Problem description: Every record must be transcribed in its entirety, apart from the images, which are to be omitted.

Records from a data source:
# # # # # # #

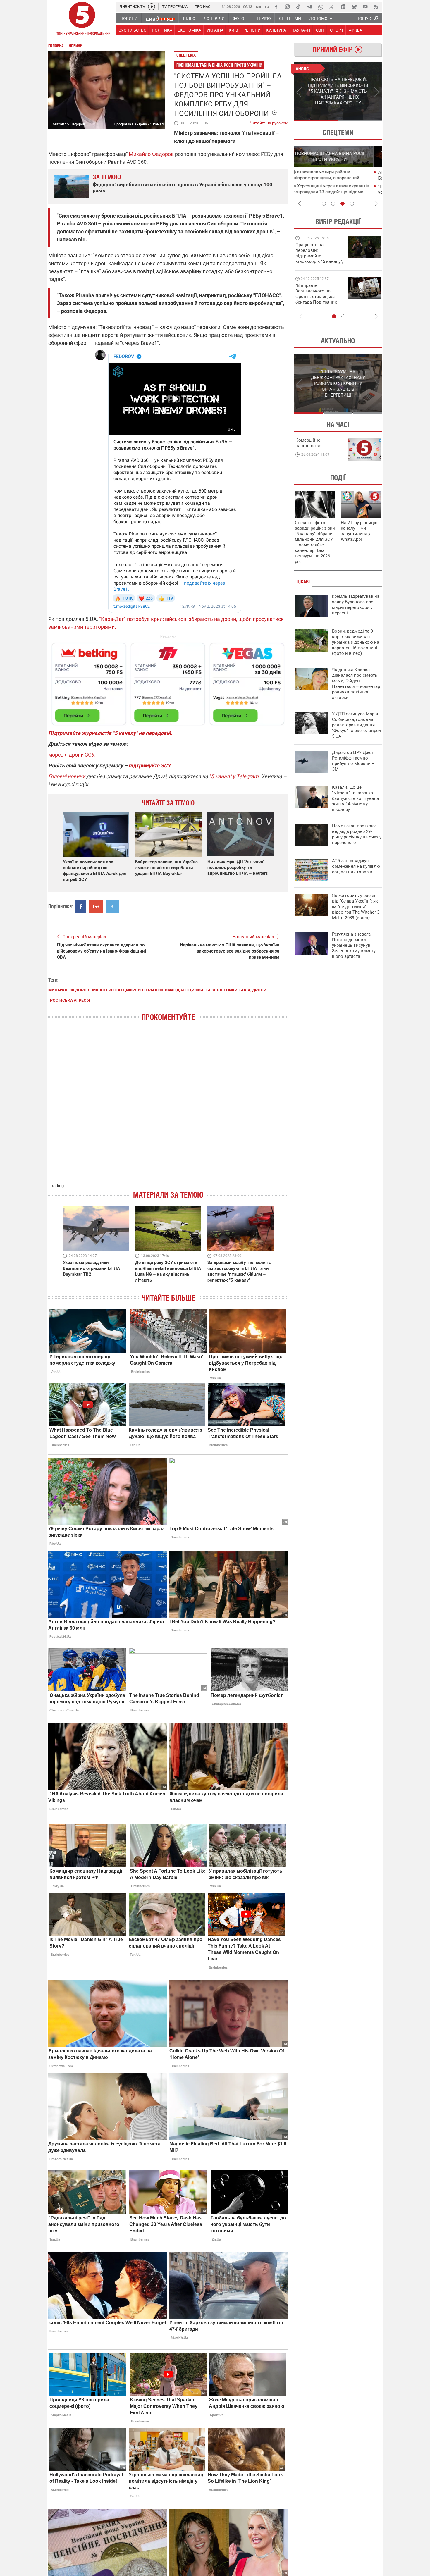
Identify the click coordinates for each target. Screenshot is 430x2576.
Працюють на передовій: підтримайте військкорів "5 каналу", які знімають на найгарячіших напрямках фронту (319, 261)
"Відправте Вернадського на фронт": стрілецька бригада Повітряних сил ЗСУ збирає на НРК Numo (316, 299)
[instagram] (287, 7)
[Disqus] (168, 1108)
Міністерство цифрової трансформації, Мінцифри (147, 990)
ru (267, 6)
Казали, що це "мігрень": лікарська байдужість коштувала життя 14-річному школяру (355, 798)
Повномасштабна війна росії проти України (219, 65)
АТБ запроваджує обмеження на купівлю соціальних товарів (356, 866)
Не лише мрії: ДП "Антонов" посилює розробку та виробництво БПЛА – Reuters (237, 867)
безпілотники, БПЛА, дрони (236, 990)
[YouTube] (365, 7)
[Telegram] (309, 7)
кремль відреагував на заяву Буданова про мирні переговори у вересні (355, 605)
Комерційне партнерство (308, 443)
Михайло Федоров (151, 154)
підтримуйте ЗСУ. (149, 765)
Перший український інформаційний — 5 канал (82, 19)
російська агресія (70, 1000)
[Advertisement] (168, 681)
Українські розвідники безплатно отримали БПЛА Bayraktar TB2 (91, 1268)
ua (258, 6)
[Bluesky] (354, 7)
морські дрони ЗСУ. (71, 755)
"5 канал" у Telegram (234, 776)
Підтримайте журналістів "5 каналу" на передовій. (110, 733)
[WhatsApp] (320, 7)
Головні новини (66, 776)
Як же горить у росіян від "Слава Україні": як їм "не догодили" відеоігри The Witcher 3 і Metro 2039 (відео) (357, 906)
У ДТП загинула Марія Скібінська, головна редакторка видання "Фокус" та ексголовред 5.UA (356, 725)
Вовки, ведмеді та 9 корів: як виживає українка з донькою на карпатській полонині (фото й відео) (355, 642)
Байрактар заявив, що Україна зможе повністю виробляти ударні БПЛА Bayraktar (166, 867)
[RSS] (376, 7)
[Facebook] (276, 7)
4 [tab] (352, 204)
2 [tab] (360, 120)
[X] (331, 7)
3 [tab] (342, 204)
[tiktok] (298, 7)
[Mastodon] (342, 7)
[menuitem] (129, 18)
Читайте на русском (269, 121)
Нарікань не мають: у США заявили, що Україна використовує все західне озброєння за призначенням (229, 951)
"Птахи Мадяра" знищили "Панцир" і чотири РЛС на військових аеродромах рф (339, 192)
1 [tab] (316, 120)
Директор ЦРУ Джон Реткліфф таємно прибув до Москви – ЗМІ (353, 761)
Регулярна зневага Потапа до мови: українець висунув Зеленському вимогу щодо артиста (354, 945)
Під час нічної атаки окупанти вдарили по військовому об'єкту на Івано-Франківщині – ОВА (103, 951)
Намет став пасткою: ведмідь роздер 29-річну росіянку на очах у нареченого (356, 834)
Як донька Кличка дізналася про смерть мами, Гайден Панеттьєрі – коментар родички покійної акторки (356, 683)
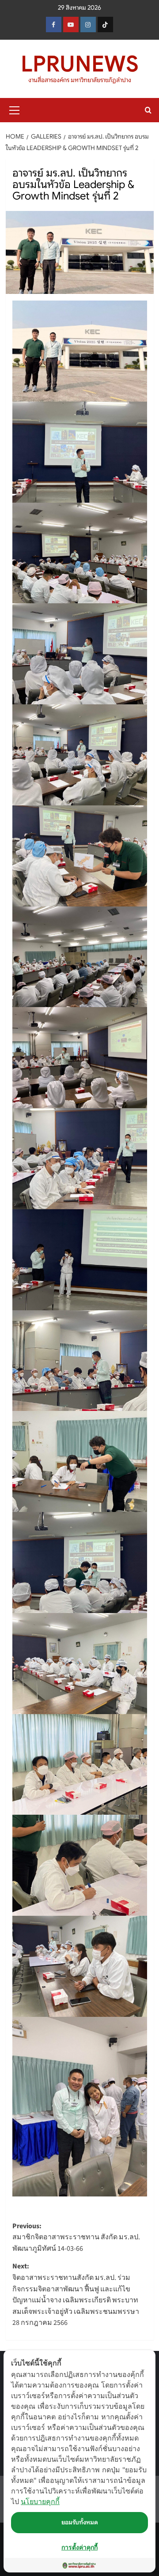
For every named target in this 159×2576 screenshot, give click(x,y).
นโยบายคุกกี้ (40, 2501)
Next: (75, 2294)
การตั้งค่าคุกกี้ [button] (79, 2547)
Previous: (76, 2237)
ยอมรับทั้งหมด (79, 2522)
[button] (14, 109)
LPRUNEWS (80, 64)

# # # # # # #

Exercise output:
Identify the click coordinates for each target. Screenshot is 430x2576.
Працюють на передовій: підтримайте військкорів "5 каналу", які знімають на найгарячіших напрямках фронту (319, 261)
"Відправте Вернадського на фронт": стрілецька бригада Повітряних сил ЗСУ збирає на НРК Numo (316, 299)
[instagram] (287, 7)
[Disqus] (168, 1108)
Міністерство цифрової трансформації, Мінцифри (147, 990)
ru (267, 6)
Казали, що це "мігрень": лікарська байдужість коштувала життя 14-річному школяру (355, 798)
Повномасштабна війна росії проти України (219, 65)
АТБ запроваджує обмеження на купівлю соціальних товарів (356, 866)
Не лише мрії: ДП "Антонов" посилює розробку та виробництво БПЛА – Reuters (237, 867)
безпілотники, БПЛА, дрони (236, 990)
[YouTube] (365, 7)
[Telegram] (309, 7)
кремль відреагував на заяву Буданова про мирні переговори у вересні (355, 605)
Комерційне партнерство (308, 443)
Михайло Федоров (151, 154)
підтримуйте ЗСУ. (149, 765)
Перший український інформаційний — 5 канал (82, 19)
російська агресія (70, 1000)
[Advertisement] (168, 681)
Українські розвідники безплатно отримали БПЛА Bayraktar TB2 (91, 1268)
ua (258, 6)
[Bluesky] (354, 7)
морські дрони ЗСУ. (71, 755)
"5 канал" у Telegram (234, 776)
Підтримайте журналістів "5 каналу" на передовій. (110, 733)
[WhatsApp] (320, 7)
Головні новини (66, 776)
Як же горить у росіян від "Слава Україні": як їм "не догодили" відеоігри The Witcher 3 і Metro 2039 (відео) (357, 906)
У ДТП загинула Марія Скібінська, головна редакторка видання "Фокус" та ексголовред 5.UA (356, 725)
Вовки, ведмеді та 9 корів: як виживає українка з донькою на карпатській полонині (фото й відео) (355, 642)
Байрактар заявив, що Україна зможе повністю виробляти ударні БПЛА Bayraktar (166, 867)
[RSS] (376, 7)
[Facebook] (276, 7)
4 [tab] (352, 204)
2 [tab] (360, 120)
[X] (331, 7)
3 [tab] (342, 204)
[tiktok] (298, 7)
[Mastodon] (342, 7)
[menuitem] (129, 18)
Читайте на русском (269, 121)
Нарікань не мають: у США заявили, що Україна використовує все західне озброєння за призначенням (229, 951)
"Птахи Мадяра" знищили "Панцир" і чотири РЛС на військових аеродромах рф (339, 192)
1 [tab] (316, 120)
Директор ЦРУ Джон Реткліфф таємно прибув до Москви – ЗМІ (353, 761)
Регулярна зневага Потапа до мови: українець висунув Зеленському вимогу щодо артиста (354, 945)
Під час нічної атаки окупанти вдарили по військовому об'єкту на Івано-Франківщині – ОВА (103, 951)
Намет став пасткою: ведмідь роздер 29-річну росіянку на очах у нареченого (356, 834)
Як донька Кличка дізналася про смерть мами, Гайден Панеттьєрі – коментар родички покійної акторки (356, 683)
For every named target in this 159×2576 screenshot, give click(x,y).
นโยบายคุกกี้ (40, 2501)
Next: (75, 2294)
การตั้งค่าคุกกี้ [button] (79, 2547)
Previous: (76, 2237)
ยอมรับทั้งหมด (79, 2522)
[button] (14, 109)
LPRUNEWS (80, 64)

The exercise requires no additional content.